The Judgment of Princeton seems to be this: who are we to judge?
Last Friday, nine judges blind-tasted twenty wines, some from France (mostly expensive) and some from New Jersey (mostly cheap), at the author George Taber’s homage to the 1976 California-vs.-France Judgment of Paris. Of those 20, there was just one bottle for which we—and by “we,” I mean not me but Richard Quandt, economist and author of the canonical paper “On Wine Bullshit: Some New Software?”—can infer to have done better than the others for any reason other than chance alone. (Quandt, along with his Princeton colleague and conference host Orley Ashenfelter, set out the methodology for testing this in a 1999 paper called Judging a Wine Tasting Scientifically, which reinterprets the Judgment of Paris results.)

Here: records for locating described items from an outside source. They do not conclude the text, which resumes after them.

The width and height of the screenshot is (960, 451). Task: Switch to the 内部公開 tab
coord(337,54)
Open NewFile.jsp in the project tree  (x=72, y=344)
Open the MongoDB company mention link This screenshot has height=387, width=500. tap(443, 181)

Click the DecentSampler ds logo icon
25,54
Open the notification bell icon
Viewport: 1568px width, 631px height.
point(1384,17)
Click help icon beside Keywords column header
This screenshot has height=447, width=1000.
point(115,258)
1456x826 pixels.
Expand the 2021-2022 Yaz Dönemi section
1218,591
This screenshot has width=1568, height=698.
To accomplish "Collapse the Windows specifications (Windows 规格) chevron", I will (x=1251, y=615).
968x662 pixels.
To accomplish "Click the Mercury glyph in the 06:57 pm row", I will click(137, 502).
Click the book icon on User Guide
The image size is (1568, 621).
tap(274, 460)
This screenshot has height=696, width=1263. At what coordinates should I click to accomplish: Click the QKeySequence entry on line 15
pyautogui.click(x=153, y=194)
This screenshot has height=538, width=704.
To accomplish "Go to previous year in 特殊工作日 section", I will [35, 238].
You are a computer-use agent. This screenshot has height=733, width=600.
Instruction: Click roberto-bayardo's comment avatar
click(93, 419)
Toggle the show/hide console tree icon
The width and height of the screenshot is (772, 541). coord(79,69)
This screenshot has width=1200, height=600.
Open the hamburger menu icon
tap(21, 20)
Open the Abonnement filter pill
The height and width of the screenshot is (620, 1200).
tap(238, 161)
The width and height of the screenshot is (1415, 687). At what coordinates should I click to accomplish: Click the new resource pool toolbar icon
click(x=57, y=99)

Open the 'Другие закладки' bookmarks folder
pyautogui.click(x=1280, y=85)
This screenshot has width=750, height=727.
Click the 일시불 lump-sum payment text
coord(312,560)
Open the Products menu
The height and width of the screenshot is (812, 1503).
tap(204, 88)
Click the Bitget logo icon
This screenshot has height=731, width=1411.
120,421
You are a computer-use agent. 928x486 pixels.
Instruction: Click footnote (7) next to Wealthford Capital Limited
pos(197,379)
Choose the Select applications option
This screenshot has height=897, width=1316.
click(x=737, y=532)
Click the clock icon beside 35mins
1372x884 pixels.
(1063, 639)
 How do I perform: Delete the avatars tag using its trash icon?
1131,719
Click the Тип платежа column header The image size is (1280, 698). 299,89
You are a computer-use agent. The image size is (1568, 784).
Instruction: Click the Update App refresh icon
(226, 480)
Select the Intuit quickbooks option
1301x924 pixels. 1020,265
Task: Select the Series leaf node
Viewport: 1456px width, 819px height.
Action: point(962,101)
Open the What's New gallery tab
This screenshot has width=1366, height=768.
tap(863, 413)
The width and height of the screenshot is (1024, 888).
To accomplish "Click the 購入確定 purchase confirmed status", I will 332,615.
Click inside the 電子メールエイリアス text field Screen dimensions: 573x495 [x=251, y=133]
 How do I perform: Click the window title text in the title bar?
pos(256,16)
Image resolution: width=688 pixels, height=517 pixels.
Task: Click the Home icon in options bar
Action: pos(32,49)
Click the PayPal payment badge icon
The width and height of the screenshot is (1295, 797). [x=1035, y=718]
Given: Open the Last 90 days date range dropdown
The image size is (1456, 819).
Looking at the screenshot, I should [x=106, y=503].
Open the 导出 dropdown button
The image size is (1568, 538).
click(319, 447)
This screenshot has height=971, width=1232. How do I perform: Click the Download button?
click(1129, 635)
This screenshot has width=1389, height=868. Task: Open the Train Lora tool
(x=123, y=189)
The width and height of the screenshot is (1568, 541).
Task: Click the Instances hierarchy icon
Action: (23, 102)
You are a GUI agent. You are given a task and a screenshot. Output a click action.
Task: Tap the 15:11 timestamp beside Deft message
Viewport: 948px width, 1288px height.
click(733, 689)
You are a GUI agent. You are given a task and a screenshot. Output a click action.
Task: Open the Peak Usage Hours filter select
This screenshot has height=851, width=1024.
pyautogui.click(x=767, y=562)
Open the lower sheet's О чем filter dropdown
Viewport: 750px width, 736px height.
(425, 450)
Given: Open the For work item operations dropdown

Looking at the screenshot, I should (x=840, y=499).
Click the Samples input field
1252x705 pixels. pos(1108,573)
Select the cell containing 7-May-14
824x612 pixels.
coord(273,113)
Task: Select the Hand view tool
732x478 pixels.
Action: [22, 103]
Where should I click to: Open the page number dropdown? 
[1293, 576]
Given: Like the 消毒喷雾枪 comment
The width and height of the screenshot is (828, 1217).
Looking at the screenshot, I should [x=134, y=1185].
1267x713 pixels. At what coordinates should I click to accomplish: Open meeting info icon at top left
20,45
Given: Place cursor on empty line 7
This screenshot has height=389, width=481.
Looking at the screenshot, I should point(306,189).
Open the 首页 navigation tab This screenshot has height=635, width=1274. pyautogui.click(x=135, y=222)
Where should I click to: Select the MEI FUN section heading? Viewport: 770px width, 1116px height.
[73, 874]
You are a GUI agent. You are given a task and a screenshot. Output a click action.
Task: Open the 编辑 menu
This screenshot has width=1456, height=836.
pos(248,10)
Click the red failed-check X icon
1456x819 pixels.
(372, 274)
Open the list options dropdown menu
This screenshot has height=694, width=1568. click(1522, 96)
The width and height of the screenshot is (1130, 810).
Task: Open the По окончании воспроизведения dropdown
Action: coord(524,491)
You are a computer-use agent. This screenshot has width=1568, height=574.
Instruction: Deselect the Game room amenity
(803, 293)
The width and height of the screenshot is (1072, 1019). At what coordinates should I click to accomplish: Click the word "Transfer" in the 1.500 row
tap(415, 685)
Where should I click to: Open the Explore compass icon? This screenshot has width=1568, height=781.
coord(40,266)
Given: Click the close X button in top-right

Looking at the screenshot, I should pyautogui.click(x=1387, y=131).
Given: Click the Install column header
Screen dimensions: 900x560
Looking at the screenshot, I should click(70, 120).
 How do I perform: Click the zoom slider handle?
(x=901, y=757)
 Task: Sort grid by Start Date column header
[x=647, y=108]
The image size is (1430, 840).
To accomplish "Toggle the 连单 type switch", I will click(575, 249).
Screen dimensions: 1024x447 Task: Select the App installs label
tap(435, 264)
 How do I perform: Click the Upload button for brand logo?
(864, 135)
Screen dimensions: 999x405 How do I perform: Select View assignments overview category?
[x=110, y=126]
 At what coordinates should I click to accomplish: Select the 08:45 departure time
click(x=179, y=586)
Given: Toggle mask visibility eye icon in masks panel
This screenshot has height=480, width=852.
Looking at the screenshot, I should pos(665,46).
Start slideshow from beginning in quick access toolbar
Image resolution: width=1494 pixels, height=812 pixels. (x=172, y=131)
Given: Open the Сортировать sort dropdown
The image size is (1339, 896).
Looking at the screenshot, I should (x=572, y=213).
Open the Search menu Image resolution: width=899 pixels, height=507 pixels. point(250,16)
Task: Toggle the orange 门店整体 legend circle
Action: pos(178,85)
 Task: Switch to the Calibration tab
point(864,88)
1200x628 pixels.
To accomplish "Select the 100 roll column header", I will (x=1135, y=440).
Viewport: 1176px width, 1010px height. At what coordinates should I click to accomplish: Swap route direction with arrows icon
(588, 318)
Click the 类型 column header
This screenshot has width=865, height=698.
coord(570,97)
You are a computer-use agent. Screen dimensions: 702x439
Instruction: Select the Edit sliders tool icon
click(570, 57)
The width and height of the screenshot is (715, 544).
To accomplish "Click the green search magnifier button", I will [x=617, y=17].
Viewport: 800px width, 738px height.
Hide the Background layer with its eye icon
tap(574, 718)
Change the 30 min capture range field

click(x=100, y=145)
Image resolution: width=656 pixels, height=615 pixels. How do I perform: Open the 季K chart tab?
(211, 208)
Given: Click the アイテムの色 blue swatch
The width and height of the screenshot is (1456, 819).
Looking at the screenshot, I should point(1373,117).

Even that single winning wine—the Drouhin Clos des Mouches 2009, a white Burgundy—was ranked dead last (#10 out of 10) by one of the nine judges, and tied for second-to-last by two others. There was one red wine that seemed to have done worse than the others in a meaningful way—the Four JG’s Cabernet Franc 2008, from New Jersey—but as for the rest, it was an 18-way tie (or, to be more accurate, two nine-way ties). If the entire Judgment of Princeton were replayed, from start to finish, on another day, we wouldn’t even have enough evidence to conclude that any one of those 18 wines would be likely to do better or worse than any other.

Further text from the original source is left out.